Did people in Biblical times celebrate New Year's Day, like we do now? Or is it only a holiday that doesn't have any religious significance, but just celebrates the beginning of another year?
Every year, God’s people in Old Testament times celebrated the end of the old year and the beginning of the new one (just as people of Jewish heritage do today). Their calendar was somewhat different from ours, and this celebration always occurred in the fall.

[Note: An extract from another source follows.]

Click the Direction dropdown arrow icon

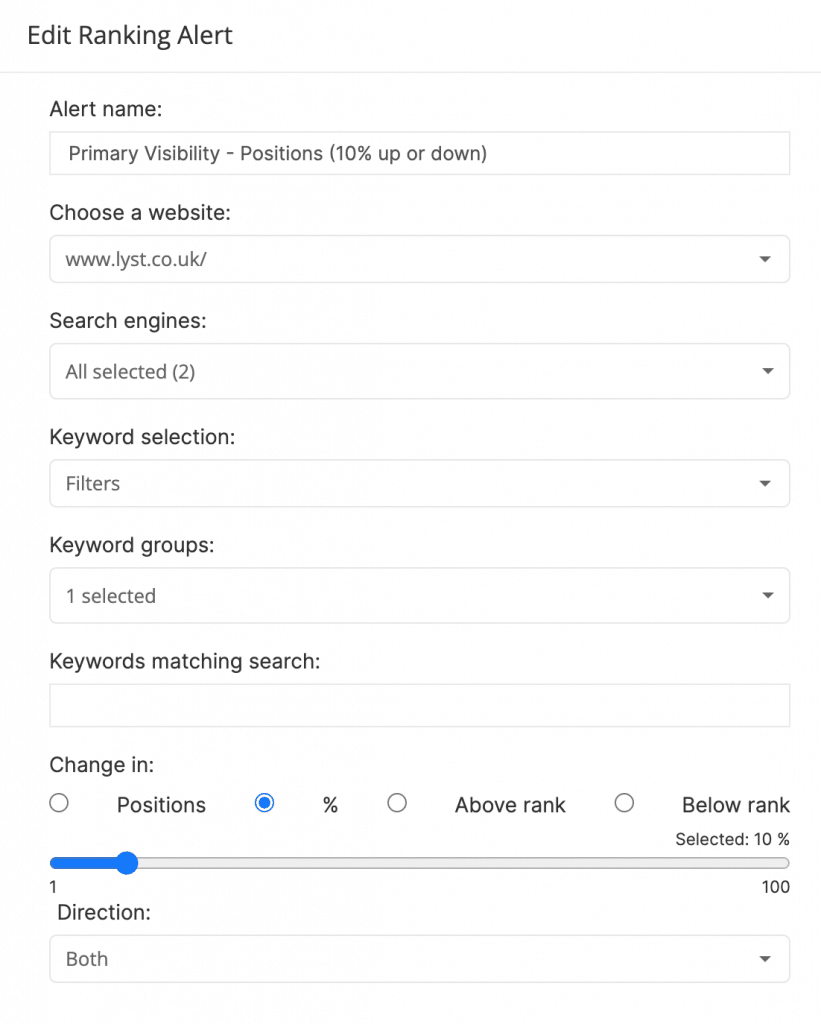point(765,959)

For most people today, New Year’s probably has little religious significance; it only marks the beginning of another year. However, people in Bible times saw the end of one year and the beginning of another very differently. For them, it marked the end of the annual harvest and reminded them of God’s goodness to them. In fact, they celebrated one of their major annual festivals then, setting aside time to thank God for His kindness and mercy (see Leviticus 23:16).

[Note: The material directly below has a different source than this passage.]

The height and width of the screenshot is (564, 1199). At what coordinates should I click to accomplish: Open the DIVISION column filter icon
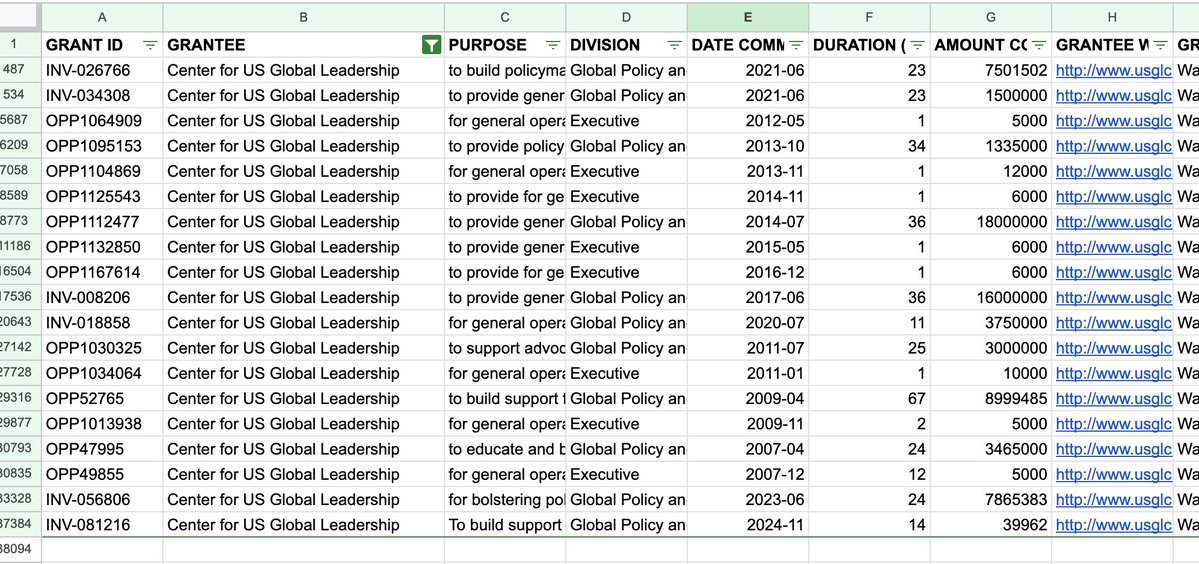(674, 45)
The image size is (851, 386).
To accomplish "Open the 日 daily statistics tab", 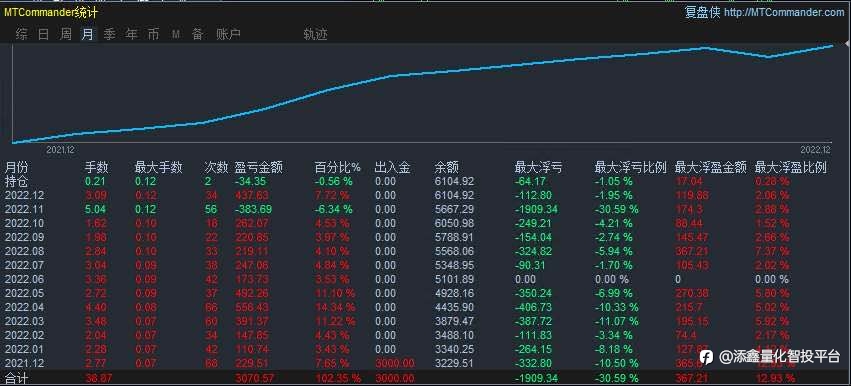I will pos(43,35).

What will the end of this year and the beginning of the new one mean to you? Will you celebrate it as so many do, not even thinking about God or how He wants them to live? Or will you pause to look back over the past year, thanking God for His goodness, and seeking His forgiveness for the ways you failed?
Most of all, will you pause and commit the coming year — and your whole life — to Jesus Christ? Only God knows what the future holds, either for us as individuals or for our world. But when we know Christ, we know we belong to Him, and we are securely in His hands forever. Let the Psalmist’s words be your guide: “Commit your way to the Lord; trust in him” (Psalm 37:5).